In this tutorial, you learn about:
 * Ray Futures as one of the patterns
 * Ray's distributed Plasma object store
 * How obejcts are stored and fetched from the distributed shared object store
     * Use `ray.get` and `ray.put` examples


### 2. Object references as futures pattern

First, let's start Ray…

In [4]:
import logging
import numpy as np
import ray

In [5]:
if ray.is_initialized:
    ray.shutdown()
ray.init(logging_level=logging.ERROR)

0,1
Python version:,3.8.13
Ray version:,2.0.0rc1
Dashboard:,http://127.0.0.1:8266


### Remote Objects example

To start, we'll create some python objects and put them in shared memory

In [6]:
num_list = [23, 42, 93]

# returns an objectRef
obj_ref = ray.put(num_list)
obj_ref

ObjectRef(00ffffffffffffffffffffffffffffffffffffff0100000002000000)

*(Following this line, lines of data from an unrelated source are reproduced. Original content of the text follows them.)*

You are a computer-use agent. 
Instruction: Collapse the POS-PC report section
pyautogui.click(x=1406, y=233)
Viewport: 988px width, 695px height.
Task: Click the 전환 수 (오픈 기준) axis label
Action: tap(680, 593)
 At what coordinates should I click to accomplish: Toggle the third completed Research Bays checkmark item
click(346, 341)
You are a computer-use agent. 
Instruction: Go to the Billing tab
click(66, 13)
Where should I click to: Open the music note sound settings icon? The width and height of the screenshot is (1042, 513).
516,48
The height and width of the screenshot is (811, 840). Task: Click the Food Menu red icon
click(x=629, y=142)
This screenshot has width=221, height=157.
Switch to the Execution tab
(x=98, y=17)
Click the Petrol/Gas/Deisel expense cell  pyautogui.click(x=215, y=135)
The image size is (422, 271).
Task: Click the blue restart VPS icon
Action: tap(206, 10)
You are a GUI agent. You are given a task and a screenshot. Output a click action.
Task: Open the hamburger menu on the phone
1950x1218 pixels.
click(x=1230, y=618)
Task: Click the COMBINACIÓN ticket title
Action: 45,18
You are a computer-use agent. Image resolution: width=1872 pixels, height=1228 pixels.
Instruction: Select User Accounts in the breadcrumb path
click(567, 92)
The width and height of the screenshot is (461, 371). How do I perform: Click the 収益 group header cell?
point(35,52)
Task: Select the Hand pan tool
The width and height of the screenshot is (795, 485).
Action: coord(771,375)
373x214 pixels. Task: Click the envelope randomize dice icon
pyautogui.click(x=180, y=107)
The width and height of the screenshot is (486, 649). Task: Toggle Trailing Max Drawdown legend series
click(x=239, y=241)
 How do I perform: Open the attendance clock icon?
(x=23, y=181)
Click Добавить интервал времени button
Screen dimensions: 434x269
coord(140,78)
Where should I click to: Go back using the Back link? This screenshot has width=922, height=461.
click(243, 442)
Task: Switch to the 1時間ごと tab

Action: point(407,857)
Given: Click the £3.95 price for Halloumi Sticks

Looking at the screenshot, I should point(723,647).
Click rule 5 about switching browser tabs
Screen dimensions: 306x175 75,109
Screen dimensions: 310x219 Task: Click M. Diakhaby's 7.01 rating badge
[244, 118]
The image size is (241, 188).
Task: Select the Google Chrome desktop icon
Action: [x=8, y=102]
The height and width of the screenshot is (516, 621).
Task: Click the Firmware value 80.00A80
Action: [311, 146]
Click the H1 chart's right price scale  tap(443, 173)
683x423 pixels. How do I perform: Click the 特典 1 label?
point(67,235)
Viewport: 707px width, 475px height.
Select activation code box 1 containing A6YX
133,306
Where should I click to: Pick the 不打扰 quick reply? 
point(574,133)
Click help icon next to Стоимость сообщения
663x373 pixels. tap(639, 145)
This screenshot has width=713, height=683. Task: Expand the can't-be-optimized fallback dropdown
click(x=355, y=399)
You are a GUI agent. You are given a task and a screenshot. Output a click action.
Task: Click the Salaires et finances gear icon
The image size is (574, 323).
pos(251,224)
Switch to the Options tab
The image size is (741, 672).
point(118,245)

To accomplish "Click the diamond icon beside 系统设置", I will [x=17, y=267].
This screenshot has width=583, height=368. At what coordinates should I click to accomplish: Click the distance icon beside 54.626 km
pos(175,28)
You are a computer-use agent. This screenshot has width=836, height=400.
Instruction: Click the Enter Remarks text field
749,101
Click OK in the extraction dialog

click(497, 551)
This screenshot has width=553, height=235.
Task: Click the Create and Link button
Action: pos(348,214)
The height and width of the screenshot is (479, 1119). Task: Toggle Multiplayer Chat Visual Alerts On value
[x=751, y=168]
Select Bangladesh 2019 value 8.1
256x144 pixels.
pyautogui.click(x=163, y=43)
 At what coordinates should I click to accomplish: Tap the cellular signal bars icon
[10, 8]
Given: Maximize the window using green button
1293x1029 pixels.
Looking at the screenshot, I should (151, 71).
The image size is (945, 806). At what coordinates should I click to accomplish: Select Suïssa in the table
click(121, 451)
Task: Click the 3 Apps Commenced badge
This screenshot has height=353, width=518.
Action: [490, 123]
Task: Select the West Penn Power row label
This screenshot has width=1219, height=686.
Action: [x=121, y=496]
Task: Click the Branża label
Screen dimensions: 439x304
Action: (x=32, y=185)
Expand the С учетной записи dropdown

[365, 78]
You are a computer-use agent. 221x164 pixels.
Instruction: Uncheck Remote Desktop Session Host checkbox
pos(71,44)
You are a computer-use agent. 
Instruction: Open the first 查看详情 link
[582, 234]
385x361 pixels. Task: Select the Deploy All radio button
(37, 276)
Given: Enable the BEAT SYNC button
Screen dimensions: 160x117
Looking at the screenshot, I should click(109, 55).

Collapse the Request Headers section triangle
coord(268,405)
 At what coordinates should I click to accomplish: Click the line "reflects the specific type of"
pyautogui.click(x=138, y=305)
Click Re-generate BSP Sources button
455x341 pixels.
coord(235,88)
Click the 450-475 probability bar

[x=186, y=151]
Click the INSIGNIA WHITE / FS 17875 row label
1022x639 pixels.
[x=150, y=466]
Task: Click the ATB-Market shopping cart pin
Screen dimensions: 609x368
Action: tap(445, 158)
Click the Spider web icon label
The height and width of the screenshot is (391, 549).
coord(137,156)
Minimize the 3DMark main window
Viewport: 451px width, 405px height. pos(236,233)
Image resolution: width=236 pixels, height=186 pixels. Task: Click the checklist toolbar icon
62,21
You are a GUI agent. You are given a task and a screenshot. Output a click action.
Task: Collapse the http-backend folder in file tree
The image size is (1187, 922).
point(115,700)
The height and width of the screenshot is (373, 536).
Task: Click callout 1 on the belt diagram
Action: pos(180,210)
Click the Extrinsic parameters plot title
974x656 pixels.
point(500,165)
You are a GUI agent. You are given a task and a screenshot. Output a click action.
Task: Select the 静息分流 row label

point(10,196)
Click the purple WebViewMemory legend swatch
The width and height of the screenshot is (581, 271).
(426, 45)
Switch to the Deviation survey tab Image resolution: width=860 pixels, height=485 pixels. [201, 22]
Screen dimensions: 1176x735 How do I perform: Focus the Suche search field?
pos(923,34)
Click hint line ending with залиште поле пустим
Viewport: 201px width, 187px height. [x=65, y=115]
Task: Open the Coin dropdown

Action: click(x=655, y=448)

Then retrieve the value of this object reference. 

Small objects are resolved by copying them directly from the _owner’s_ **in-process store**. For example, if the owner calls `ray.get`, the system looks up and deserializes the value from the local **in-process store**. For larger objects greater than 100KB, they will be stored in the distributed object store.

In [7]:
val = ray.get(obj_ref)
val

[23, 42, 93]

You can gather the values of multiple object references in parallel using a list comprehension:
 1. Each value is put in the object store and its `ObjRefID` is immediately returned
 2. The comprehension constructs a list of `ObjRefIDs` for each element in the loop
 3. A final `get(list_obj_refs`) is invoked to fetch the list

In [8]:
results = ray.get([ray.put(i) for i in range(10)])
results

[0, 1, 2, 3, 4, 5, 6, 7, 8, 9]

### Passing Objects by Reference

Ray object references can be freely passed around a Ray application. This means that they can be passed as arguments to tasks, actor methods, and even stored in other objects. Objects are tracked via distributed reference counting, and their data is automatically freed once all references to the object are deleted.

In [13]:
# Define a Task
@ray.remote
def echo(x):
    print(f"current value of argument x: {x}")

In [14]:
# Define some variables
x = list(range(10))
obj_ref_x = ray.put(x)
y = 25

### Pass-by-value

Send the object to a task as a top-level argument.
The object will be *de-referenced* automatically, so the task only sees its value.

In [15]:
# send y as value argument
echo.remote(y)

ObjectRef(c2668a65bda616c1ffffffffffffffffffffffff0100000001000000)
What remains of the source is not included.